Through a blend of cognitive-behavioral and narrative therapy, I learned how to speak to my anxiety. In fact, I gave “him” a name — Mr. Peanut. She also encouraged me to speak with Mr. Peanut. Talking to Mr. Peanut felt odd at first. What do you say to the thing that has caused you so much worry and pain, yet also helped you achieve so much success?

I leaned into the awkwardness and began having conversations with Mr. Peanut. I told him how I felt about him manifesting as panic attacks while on stage speaking and during client coaching calls. I shared how frustrated I was about the fact he never quieted down. I explained how I was exhausted by him constantly playing devil’s advocate and reminding me of the worst-case scenario.

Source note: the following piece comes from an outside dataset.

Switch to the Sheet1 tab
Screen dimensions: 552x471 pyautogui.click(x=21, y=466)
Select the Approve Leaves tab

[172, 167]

I also listened to Mr. Peanut. He described how the repetitive thoughts and ruminations were not meant to exhaust me. He explained how he was simply trying to protect me. While his intentions were good, we came to the agreement he had overstayed his welcome.

I threw Mr. Peanut a retirement party last year. It was a difficult transition at first. He would pop up several times per day. This sometimes manifested as panic attacks. Other times it was heart palpitations and running thoughts.

Mr. Peanut is getting used to his retirement. I am too. His visits are less frequent and shorter. I have now come to recognize how much anxiety helped me succeed in work and life. I also recognize it served its purpose and I no longer need it to be successful. I am now friends with anxiety without it running my life.